Below are the records; collect from them each line containing the string "computer".

--- START ---

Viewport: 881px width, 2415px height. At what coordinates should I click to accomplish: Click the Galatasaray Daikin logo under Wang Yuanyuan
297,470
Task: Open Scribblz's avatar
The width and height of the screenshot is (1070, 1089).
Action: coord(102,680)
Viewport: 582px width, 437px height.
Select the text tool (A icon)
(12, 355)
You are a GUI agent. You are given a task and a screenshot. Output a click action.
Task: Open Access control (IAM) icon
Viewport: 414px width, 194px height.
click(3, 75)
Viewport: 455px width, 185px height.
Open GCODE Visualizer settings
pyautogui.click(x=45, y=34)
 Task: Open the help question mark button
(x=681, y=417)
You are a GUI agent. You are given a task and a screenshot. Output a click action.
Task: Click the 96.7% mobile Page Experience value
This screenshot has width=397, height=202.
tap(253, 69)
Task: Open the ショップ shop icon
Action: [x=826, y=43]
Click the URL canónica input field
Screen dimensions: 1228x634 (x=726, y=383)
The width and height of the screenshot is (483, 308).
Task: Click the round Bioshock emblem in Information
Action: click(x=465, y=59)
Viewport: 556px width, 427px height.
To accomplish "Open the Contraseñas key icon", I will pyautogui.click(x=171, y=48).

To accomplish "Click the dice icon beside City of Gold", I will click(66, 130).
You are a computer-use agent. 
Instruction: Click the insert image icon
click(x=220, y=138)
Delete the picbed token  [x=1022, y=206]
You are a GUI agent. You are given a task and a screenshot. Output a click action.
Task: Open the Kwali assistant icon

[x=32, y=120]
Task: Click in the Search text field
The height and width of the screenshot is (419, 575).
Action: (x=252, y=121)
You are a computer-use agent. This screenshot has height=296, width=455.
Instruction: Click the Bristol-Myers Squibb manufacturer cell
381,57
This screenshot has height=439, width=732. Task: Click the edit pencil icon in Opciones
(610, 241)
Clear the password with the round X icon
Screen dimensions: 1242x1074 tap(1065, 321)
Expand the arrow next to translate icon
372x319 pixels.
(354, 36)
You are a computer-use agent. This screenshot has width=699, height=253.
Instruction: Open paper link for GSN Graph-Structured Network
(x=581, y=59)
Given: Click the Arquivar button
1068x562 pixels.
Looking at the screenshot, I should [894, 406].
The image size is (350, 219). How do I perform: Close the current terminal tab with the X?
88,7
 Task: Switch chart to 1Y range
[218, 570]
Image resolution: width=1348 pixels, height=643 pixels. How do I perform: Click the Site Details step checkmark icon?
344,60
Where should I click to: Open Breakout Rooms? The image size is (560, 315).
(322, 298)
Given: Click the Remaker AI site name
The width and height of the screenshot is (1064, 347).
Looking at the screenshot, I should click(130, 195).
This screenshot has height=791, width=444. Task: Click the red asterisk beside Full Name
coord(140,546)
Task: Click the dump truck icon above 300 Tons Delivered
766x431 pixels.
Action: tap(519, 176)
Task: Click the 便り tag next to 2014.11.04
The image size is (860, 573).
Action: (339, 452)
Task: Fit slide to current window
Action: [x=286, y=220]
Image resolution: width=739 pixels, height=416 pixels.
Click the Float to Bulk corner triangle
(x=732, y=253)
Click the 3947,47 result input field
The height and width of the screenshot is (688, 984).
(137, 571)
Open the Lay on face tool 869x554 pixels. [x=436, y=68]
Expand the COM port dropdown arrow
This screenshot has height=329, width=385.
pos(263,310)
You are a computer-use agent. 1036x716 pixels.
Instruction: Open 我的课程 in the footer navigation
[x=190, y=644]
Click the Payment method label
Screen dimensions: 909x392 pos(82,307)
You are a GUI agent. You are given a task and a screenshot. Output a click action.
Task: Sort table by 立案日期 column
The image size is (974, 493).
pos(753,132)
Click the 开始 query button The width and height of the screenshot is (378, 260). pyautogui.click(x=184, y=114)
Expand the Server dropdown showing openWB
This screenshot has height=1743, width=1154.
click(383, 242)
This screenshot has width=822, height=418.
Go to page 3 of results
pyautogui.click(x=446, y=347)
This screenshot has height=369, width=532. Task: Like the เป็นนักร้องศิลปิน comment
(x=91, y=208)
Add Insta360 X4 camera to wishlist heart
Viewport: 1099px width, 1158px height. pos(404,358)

--- END ---

Final answer:
You are a computer-use agent. 
You are a computer-use agent. This screenshot has height=296, width=455.
You are a computer-use agent. This screenshot has width=699, height=253.
You are a computer-use agent. 1036x716 pixels.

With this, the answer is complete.